◆ **What you will do**: The stretch from the line with "25. Juni 2026 (54, 1916)" through the line with "Buchhaltung (227, 2224)" in the records below: write it out exactly, and nothing else.

◆ **Items from a data source**:
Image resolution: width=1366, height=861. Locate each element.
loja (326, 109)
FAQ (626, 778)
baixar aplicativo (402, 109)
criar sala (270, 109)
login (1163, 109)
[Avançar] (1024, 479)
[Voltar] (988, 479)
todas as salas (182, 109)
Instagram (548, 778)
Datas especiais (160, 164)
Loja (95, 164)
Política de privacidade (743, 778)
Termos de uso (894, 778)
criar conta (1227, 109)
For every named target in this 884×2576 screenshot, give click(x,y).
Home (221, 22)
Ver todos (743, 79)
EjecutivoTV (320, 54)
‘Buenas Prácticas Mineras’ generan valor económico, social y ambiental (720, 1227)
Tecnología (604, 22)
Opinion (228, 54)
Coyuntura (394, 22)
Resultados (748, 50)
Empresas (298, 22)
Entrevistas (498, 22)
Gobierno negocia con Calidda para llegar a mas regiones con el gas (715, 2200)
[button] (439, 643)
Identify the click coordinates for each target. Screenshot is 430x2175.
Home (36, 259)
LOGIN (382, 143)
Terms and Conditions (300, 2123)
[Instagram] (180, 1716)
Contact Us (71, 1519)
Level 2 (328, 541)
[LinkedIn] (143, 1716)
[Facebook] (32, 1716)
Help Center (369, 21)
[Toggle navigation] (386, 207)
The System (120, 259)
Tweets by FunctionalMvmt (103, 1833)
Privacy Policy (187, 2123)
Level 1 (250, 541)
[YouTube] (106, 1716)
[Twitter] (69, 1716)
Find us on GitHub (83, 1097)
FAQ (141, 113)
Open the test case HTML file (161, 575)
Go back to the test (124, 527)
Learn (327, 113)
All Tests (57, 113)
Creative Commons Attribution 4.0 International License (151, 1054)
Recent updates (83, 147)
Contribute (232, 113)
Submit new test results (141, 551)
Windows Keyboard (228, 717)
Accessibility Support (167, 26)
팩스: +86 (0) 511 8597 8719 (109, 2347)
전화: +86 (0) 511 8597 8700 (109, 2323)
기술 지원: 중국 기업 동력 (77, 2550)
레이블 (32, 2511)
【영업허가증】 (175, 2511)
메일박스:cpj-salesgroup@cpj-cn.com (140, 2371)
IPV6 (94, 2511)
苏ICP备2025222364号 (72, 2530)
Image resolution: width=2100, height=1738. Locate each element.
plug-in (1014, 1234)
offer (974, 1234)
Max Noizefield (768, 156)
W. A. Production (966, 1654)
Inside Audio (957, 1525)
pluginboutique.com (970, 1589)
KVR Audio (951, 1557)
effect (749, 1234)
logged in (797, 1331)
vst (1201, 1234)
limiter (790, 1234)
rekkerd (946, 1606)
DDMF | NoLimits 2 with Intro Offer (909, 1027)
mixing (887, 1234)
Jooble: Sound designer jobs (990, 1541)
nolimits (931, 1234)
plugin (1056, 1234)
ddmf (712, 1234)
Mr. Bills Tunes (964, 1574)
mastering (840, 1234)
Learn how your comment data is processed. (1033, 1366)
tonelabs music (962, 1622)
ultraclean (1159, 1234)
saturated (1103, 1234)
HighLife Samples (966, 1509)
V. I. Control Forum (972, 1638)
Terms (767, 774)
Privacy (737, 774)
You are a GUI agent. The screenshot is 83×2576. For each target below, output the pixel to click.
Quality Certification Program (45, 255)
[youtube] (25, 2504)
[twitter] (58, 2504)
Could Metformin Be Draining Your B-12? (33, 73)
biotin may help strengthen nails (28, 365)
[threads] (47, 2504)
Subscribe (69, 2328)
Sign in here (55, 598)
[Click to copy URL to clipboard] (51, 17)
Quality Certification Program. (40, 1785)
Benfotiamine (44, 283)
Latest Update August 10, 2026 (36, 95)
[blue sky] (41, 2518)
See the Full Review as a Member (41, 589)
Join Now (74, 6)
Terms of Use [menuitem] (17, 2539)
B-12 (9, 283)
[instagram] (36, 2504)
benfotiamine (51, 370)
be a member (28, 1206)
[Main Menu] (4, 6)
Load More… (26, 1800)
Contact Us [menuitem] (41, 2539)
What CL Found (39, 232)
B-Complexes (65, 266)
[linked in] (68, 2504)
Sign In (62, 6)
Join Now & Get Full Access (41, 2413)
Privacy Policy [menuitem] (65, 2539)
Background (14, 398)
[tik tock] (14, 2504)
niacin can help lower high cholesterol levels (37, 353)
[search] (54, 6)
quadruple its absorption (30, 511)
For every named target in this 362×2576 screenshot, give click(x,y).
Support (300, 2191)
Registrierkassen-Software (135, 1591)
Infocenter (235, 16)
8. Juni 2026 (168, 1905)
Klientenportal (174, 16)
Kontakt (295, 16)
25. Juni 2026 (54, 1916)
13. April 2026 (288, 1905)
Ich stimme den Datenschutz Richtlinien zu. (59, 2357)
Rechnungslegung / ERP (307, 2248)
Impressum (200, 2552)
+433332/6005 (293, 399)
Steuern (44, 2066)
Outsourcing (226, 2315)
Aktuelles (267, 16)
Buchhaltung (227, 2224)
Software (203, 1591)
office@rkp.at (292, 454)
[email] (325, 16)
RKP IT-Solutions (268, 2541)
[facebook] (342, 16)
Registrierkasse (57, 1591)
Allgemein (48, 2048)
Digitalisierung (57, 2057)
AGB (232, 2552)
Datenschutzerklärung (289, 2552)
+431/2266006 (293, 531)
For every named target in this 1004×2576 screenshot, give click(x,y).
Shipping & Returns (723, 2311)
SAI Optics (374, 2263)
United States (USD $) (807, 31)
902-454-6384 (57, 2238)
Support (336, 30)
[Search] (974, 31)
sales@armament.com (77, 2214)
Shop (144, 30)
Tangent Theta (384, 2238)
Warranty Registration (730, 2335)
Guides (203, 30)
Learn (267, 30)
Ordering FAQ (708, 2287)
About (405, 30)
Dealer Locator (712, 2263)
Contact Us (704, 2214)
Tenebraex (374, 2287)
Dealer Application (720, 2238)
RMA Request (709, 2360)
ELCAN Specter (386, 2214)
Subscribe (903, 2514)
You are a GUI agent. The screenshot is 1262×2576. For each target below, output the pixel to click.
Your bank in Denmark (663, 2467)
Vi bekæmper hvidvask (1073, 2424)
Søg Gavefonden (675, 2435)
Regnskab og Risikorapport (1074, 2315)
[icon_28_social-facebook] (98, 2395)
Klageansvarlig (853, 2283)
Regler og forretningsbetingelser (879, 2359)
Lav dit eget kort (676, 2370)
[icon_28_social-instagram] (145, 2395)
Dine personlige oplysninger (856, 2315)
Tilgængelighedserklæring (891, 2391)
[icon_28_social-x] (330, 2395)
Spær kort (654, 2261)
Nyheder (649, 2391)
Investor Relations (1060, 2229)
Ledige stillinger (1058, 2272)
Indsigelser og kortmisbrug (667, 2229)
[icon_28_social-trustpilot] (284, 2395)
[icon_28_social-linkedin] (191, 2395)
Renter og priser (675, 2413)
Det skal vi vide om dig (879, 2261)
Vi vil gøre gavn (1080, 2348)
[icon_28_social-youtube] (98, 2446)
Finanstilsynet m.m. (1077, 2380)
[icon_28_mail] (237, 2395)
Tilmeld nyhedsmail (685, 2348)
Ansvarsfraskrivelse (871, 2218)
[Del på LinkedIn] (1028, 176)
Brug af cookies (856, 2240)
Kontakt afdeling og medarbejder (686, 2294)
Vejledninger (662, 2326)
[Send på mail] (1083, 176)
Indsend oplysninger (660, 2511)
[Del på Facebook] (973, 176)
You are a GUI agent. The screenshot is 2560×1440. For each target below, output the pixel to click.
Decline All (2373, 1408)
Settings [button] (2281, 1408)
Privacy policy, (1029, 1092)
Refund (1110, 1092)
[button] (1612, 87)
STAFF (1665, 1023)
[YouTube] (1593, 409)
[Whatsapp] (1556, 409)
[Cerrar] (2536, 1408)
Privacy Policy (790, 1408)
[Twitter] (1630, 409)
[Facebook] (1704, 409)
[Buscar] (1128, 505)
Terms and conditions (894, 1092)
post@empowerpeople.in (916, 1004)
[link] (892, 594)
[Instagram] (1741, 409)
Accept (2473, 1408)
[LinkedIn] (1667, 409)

◆ **Solution to this task**:
25. Juni 2026 (54, 1916)
13. April 2026 (288, 1905)
Ich stimme den Datenschutz Richtlinien zu. (59, 2357)
Rechnungslegung / ERP (307, 2248)
Impressum (200, 2552)
+433332/6005 (293, 399)
Steuern (44, 2066)
Outsourcing (226, 2315)
Aktuelles (267, 16)
Buchhaltung (227, 2224)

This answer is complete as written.